The emergence of multidrug-resistant Gram-negative bacteria, in particular Acinetobacter baumannii and Pseudomonas aeruginosa, is a critical clinical problem worldwide. Antimicrobial peptides (AMPs) have received increasing attention due to their ability to overcome multidrug-resistant microbes. We recently reported that cysteine-functionalized alpha-helical peptides LLKKLLKKC and CLLKKLLKKC effectively eradicated Gram-negative bacteria in vitro. In this study, the antibacterial properties of these peptides against carbapenem-resistant clinical isolates of A. baumannii were studied both in vitro and in vivo. The minimum inhibitory concentrations (MICs) of the peptides against 20 clinical isolates of carbapenem-resistant A. baumannii were determined in comparison with imipenem.

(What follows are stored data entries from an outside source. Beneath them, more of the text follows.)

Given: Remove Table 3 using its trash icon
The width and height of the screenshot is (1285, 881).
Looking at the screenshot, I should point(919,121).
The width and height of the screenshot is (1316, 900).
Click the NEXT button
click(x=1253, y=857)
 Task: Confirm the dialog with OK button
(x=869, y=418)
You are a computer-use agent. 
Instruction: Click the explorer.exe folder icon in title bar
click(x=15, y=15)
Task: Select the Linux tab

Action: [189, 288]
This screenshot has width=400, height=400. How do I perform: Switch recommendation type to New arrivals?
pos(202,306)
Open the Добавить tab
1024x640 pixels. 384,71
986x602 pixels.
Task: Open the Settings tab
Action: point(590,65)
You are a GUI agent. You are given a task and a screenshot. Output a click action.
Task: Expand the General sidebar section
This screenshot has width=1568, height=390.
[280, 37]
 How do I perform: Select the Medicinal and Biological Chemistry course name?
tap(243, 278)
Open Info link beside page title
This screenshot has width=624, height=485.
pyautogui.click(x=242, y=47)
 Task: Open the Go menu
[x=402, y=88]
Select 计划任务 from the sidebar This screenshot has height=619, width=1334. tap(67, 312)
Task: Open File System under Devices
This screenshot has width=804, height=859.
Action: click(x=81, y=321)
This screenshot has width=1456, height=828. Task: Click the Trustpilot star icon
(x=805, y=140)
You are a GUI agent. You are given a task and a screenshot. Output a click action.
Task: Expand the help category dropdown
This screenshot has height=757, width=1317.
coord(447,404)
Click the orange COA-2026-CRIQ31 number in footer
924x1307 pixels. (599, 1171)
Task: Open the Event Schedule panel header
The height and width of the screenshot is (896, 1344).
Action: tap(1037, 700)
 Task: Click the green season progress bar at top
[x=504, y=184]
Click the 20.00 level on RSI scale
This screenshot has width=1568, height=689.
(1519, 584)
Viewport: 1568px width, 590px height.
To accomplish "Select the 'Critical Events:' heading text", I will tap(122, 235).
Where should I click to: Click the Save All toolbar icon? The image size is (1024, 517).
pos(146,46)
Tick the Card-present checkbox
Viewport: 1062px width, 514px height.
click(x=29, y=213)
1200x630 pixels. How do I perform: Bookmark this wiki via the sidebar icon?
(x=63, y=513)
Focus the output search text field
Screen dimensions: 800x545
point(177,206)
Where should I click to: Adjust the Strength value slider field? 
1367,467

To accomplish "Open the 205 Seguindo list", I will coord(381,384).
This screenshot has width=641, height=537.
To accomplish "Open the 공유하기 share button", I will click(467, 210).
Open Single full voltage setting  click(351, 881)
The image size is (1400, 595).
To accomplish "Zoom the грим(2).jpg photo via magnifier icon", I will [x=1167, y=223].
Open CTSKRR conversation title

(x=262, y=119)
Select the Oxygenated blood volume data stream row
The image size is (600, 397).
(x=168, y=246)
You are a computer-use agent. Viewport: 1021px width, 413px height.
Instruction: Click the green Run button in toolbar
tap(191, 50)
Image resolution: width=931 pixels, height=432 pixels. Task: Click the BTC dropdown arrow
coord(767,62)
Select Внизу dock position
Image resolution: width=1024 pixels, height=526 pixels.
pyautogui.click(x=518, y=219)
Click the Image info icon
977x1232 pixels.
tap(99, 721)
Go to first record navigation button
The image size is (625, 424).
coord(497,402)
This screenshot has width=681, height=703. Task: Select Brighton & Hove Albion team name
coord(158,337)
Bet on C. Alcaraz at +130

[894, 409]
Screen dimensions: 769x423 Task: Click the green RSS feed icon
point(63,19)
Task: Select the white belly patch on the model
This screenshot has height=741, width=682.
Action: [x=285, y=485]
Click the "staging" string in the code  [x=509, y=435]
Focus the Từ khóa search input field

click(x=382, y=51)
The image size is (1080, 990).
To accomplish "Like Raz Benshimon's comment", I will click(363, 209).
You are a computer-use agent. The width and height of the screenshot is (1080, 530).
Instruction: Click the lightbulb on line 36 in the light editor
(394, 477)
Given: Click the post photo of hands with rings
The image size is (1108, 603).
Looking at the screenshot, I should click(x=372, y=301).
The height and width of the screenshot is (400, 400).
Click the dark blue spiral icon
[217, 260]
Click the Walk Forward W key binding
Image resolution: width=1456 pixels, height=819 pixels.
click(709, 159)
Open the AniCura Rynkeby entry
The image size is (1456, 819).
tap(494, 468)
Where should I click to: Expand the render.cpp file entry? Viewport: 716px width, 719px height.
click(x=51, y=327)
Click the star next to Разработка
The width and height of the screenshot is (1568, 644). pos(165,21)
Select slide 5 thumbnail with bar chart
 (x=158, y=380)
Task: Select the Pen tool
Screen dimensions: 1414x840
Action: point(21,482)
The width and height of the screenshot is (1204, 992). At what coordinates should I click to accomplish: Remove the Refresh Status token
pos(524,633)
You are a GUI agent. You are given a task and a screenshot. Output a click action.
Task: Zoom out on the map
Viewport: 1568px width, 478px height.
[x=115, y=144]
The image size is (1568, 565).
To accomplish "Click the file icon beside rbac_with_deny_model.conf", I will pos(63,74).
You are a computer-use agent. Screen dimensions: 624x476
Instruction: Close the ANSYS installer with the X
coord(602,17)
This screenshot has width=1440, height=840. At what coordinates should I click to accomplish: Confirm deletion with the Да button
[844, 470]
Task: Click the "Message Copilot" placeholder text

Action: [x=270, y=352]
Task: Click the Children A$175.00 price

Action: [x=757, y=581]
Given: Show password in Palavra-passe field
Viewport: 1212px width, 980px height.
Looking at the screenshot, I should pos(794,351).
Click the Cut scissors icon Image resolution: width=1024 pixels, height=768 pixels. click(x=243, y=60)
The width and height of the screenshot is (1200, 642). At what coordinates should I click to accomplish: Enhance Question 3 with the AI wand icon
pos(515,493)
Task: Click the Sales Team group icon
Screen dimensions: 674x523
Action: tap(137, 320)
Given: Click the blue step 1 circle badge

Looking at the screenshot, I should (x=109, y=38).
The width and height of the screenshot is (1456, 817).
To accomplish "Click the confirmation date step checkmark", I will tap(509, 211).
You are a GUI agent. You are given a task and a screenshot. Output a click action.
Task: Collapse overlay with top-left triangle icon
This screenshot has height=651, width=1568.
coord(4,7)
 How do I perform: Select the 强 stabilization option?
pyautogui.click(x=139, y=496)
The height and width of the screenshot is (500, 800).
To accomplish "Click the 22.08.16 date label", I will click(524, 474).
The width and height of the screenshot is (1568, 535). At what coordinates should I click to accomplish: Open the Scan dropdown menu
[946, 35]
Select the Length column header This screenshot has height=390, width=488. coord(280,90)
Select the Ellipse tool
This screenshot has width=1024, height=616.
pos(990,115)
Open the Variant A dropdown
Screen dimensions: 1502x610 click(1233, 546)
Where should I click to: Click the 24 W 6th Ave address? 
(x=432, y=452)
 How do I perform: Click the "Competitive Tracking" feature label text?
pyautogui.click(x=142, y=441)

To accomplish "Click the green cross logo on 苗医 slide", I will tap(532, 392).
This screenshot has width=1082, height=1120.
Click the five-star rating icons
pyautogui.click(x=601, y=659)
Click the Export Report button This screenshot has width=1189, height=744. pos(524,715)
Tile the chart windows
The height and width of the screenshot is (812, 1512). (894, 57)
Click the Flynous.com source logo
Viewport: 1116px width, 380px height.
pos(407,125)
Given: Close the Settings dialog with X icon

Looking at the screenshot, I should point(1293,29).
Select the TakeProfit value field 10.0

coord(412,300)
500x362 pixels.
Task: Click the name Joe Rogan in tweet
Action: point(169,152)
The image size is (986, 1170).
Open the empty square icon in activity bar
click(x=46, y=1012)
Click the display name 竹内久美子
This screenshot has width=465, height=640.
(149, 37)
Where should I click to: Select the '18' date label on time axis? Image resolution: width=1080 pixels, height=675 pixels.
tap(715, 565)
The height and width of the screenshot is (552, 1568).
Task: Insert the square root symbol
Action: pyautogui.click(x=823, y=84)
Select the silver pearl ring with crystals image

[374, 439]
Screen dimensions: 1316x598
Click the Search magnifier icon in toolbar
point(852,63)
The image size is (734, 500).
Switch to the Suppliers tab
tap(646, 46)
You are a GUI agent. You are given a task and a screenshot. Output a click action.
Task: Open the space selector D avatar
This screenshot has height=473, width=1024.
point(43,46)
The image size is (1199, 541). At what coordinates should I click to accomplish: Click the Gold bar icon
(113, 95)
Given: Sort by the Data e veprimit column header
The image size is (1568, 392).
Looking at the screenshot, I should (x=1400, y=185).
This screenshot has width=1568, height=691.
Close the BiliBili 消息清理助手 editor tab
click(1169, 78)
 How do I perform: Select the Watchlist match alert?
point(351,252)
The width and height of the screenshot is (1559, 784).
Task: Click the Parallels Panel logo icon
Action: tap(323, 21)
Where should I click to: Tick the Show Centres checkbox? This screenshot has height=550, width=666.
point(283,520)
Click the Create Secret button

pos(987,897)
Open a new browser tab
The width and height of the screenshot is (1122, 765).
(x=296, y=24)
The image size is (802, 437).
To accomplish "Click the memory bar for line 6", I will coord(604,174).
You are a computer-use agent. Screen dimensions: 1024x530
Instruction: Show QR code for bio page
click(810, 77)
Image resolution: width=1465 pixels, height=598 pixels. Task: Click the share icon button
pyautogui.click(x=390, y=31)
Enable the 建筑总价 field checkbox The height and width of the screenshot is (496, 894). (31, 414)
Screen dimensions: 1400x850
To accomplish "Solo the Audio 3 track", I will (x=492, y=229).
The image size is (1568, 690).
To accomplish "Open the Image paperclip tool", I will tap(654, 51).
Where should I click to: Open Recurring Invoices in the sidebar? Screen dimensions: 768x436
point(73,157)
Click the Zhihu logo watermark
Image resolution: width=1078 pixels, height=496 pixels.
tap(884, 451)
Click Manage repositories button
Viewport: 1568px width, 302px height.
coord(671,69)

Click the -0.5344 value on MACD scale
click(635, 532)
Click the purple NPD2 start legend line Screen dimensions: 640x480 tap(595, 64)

The results showed that the A. baumannii isolates were more susceptible to (LLKK)(2)C than to C(LLKK)(2)C in vitro, and 90% of the 20 tested strains had an MIC of lower than or equal to 36.8 and 63.1 μmol/L, respectively. However, the bactericidal effect of C(LLKK)(2)C was much faster than that of (LLKK)(2)C. Furthermore, these peptides also showed excellent potency in mouse models of peritonitis and pneumonia infections caused by carbapenem-resistant A. baumannii. Importantly, both peptides had a high therapeutic index (>25), but caused no significant adverse effects on the liver and kidney functions and the balance of electrolytes in the blood. These peptides can be a promising alternative treatment modality to traditional antibiotics for nosocomial bacterial infections caused by multidrug-resistant Gram-negative bacteria, especially carbapenem-resistant A. baumannii.